In fluid dynamics, drop impact occurs when a drop of liquid strikes a solid or liquid surface. The resulting outcome depends on the properties of the drop, the surface, and the surrounding fluid, which is most commonly a gas.

== On a dry solid surface ==
When a liquid drop strikes a dry solid surface, it generally spreads on the surface, and then will retract if the impact is energetic enough to cause the drop to spread out more than it would generally spread due to its static receding contact angle. The specific outcome of the impact depends mostly upon the drop size, velocity, surface tension, viscosity, and also upon the surface roughness and the contact angle between the drop and the surface. Droplet impact parameters such as contact time and impact regime can be modified and controlled by different passive and active methods.

=== Summary of possible outcomes ===
- "Deposition" is said to occur when the drop spreads on the surface at impact and remains attached to the surface during the entire impact process without breaking up.

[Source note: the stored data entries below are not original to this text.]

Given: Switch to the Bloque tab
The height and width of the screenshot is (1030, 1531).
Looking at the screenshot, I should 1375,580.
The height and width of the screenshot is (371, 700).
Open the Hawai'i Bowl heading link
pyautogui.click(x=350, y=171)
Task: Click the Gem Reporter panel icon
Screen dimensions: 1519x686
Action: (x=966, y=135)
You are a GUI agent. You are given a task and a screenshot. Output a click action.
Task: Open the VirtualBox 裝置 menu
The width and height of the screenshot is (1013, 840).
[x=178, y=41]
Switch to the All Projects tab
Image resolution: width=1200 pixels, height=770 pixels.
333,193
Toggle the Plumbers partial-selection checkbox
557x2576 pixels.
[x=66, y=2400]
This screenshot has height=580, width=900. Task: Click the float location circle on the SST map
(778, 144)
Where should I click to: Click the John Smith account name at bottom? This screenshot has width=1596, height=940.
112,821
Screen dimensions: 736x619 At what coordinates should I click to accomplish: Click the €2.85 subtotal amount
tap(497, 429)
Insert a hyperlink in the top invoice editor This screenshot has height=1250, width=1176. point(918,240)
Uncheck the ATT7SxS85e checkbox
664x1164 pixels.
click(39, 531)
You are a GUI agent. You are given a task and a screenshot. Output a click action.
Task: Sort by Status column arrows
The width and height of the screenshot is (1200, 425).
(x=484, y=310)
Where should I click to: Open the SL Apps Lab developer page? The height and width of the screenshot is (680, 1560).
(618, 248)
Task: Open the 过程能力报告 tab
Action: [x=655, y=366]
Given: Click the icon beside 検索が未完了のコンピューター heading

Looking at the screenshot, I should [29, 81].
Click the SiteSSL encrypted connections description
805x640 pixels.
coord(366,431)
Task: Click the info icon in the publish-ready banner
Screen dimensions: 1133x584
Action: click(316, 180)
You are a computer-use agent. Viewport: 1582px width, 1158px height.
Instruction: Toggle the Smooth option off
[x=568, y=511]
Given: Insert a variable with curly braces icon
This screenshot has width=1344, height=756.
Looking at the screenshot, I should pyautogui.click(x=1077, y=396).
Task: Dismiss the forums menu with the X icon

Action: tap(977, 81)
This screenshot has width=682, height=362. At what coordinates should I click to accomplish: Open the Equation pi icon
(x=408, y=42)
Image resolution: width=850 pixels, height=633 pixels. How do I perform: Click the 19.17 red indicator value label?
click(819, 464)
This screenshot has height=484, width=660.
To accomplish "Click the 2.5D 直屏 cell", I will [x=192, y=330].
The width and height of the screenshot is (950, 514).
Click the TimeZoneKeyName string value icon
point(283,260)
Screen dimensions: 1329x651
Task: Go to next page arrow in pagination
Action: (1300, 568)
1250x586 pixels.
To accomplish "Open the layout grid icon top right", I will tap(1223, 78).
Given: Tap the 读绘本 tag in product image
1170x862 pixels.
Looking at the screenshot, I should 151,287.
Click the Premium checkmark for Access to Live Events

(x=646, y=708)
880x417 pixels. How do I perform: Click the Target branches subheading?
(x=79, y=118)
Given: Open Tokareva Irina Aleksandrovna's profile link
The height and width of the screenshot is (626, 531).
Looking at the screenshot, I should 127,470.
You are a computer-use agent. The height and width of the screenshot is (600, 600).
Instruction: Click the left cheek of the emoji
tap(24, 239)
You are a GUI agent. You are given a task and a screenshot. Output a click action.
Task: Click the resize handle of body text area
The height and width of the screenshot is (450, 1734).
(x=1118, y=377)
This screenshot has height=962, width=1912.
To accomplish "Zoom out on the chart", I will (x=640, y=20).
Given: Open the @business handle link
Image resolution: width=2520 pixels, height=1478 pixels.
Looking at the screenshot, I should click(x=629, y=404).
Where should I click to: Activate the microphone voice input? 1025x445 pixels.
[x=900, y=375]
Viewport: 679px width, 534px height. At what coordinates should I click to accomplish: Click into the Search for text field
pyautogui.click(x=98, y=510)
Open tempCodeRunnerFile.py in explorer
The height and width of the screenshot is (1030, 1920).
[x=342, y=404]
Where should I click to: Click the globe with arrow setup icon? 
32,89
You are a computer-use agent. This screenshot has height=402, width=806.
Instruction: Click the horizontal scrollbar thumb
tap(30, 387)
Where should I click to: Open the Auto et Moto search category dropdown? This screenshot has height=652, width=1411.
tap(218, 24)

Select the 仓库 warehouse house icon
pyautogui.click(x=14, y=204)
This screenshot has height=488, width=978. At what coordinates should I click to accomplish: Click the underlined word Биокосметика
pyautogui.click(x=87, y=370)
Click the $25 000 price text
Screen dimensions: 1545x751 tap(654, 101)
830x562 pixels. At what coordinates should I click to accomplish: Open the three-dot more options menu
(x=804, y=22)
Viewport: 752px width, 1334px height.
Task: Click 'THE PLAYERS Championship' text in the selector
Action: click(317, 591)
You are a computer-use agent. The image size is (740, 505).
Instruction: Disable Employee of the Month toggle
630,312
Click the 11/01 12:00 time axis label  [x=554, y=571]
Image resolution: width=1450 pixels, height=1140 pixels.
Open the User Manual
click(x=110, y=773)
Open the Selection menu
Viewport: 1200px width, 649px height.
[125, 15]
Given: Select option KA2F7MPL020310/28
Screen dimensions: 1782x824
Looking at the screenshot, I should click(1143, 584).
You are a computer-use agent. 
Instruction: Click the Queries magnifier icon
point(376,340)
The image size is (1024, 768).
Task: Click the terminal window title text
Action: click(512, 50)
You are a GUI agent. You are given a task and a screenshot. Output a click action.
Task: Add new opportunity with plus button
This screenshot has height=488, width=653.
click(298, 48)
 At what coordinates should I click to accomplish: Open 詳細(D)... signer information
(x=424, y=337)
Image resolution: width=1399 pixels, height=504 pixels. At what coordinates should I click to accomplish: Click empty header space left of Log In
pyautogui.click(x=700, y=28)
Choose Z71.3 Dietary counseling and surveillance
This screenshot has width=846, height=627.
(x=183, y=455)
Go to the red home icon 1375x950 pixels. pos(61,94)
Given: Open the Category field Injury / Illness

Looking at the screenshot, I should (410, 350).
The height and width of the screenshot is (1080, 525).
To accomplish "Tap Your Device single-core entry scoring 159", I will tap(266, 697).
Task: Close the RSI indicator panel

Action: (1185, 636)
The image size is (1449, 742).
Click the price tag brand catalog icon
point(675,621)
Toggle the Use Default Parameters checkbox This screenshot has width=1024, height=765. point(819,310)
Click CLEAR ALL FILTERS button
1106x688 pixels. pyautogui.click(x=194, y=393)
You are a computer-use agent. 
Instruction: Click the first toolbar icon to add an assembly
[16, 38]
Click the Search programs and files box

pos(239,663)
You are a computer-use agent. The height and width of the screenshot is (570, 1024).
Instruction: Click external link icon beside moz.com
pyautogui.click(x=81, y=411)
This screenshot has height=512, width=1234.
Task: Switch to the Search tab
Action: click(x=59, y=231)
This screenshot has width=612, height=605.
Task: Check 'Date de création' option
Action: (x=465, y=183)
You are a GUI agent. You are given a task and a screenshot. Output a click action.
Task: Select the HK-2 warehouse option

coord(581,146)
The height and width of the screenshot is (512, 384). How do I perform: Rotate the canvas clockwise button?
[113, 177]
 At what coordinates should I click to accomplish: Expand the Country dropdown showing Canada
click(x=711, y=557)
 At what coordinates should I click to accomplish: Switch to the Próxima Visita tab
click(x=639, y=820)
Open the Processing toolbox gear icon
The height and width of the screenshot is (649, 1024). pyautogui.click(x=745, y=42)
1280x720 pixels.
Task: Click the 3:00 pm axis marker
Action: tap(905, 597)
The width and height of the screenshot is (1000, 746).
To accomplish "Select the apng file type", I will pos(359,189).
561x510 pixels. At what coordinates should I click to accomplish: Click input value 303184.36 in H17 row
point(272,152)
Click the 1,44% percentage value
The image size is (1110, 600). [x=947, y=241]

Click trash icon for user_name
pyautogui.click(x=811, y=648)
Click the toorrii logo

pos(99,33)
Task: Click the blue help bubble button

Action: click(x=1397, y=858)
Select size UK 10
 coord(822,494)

This outcome is representative of impact of small, low-velocity drops onto smooth wetting surfaces.
- The "prompt splash" outcome occurs when the drop strikes a rough surface, and is characterized by the generation of droplets at the contact line (where solid, gas, and liquid meet) at the beginning of the process of spreading of the drop on the surface, when the liquid has a high outward velocity.
- At reduced surface tension, the liquid layer can detach from the wall, resulting in a "corona splash".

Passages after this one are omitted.